Home / Project Blogs /Shape Prior to Post-Process Model Predictions

Goal

Here we present a method to isolate regions in MA-Net predictions using the bounding boxes computed by YOLOv5. We provide a self-supervised solution to post-process model predictions without prior knowledge.

Method

Now that we have a YOLOv5 model trained to detect the fornix's bounding box, we can impose these predictions on the MA-Net predictions of the Fornix for level 21 and 25.

Results

Here we show the YOLOv5 bounding boxes detected for both test images. We also compare the intersection-over-union metric before and after post-processing is applied.

Best Matching Regions

Given we are looking for a region of (988µm)^2 for level 21 and (374µm)^2 for level 25, we convert these to pixel equivalent measurements using the scale factor 1µm/px, the scale of the images in our dataset. Thus, we used a region of (988px)^2 for level 21 and (374px)^2 for level 25. The figure below illustrates the best matching region for each test image corresponding to level 21 and 25.

Level 21

IoU w Threshold @ 0.5 before post-processing = 0.37

Level 25

IoU w Threshold @ 0.5 before post-processing = 0.49

Masking & Segmentation

With the best matching regions found, we can mask out anything outside each region.

Level 21

Level 25

Segmentation

At this point we can threshold the post-processed model prediction to get the final segmentation mask.

Level 21

IoU w Threshold @ 0.5 after post-processing = 0.54

Level 25

IoU w Threshold @ 0.5 after post-processing = 0.75

Does the detected region agree with the ground truth label?
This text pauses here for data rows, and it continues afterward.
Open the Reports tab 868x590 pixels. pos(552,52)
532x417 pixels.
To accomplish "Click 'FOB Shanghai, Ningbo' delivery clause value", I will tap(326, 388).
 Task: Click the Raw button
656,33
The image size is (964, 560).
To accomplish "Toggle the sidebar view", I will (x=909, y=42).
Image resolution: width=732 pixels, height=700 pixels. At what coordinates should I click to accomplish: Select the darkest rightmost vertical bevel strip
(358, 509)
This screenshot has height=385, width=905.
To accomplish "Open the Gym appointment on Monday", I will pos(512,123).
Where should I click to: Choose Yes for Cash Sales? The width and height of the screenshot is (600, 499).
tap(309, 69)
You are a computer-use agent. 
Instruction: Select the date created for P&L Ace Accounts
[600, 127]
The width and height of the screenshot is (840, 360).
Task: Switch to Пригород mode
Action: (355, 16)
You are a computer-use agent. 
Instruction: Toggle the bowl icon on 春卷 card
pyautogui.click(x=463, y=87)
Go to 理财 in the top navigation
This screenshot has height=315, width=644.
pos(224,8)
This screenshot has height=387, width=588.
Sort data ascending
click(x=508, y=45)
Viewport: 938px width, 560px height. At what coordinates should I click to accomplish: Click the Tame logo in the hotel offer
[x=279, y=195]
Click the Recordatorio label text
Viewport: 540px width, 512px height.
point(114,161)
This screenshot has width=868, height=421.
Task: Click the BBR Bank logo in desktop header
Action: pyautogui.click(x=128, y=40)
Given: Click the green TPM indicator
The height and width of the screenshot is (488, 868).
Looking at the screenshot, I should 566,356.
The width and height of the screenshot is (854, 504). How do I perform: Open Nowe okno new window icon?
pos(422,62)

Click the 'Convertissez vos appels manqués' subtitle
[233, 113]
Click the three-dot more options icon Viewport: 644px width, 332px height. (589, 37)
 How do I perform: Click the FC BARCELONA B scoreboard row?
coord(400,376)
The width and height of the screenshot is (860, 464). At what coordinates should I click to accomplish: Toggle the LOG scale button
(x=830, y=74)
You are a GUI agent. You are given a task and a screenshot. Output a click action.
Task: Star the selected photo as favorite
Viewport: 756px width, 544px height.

As an additional observation, we can see that the best matching region from the model predictions align well with the ground truth labels.

Level 21

Level 25

Discussion

This method significantly improves the intersection-over-union metric for both test images. The combination of reducing false positives by using larger input sizes in MA-Net and extracting expected predictions by applying a region-based filtering has yielded the best results we have obtained by far. Nonetheless, we should discuss assumptions of using these methods. A discussion about MA-Net, such as model size, is provided in the MA-Net experiment section, so here we focus on assumptions we made about MA-Net outputs when applying region filtering as well as assumptions about the filtering itself.

The first assumption we made is that for any new experimental image, the user will have to know the corresponding level in the atlas to determine the appropriate region size and occupancy. Due to many factors, such as plane of sectioning of brain tissue, finding a corresponding level may not be trivial. However, region filtering is a modular step, so a pipeline can be developed that uses the idea of region filtering without explicitly specifying the level or even brain region.

Moreover, we are assuming the predictions of MA-Net are good enough that measures like region size and occupancy can detect the correct region. It could be easy to fool the region-filtering algorithm with predictions that make no sense in terms of the data. So really, the model should produce predictions that are as close to the final brain delineation for the region-filtering to work. Here, "close to final" means to have as high recall and precision as possible so that the occupancy measure serves as a good metric to match regions. Since we have not attempted this with other brain regions, it may be possible that MA-Net, as it is configured right now, does not produce "close to final" delineations.

Lastly, our choice of using a square region, as opposed to regions with similar proportions to a brain region's bounding box, allows for detection of a region in more orientations than is established on the brain atlas. Further, using the longer axis of the brain region to define the sides of the square region also prevents any overcropping of the brain region in case of rotation. A possible issue would be that if we are preventing overcropping, we may be allowing more false positives. However, because the model predictions are more precise near the brain region, false positives are not a huge issue. Further areal filtering can be done to remove any debris or extract the largest connected component inside the best matching region.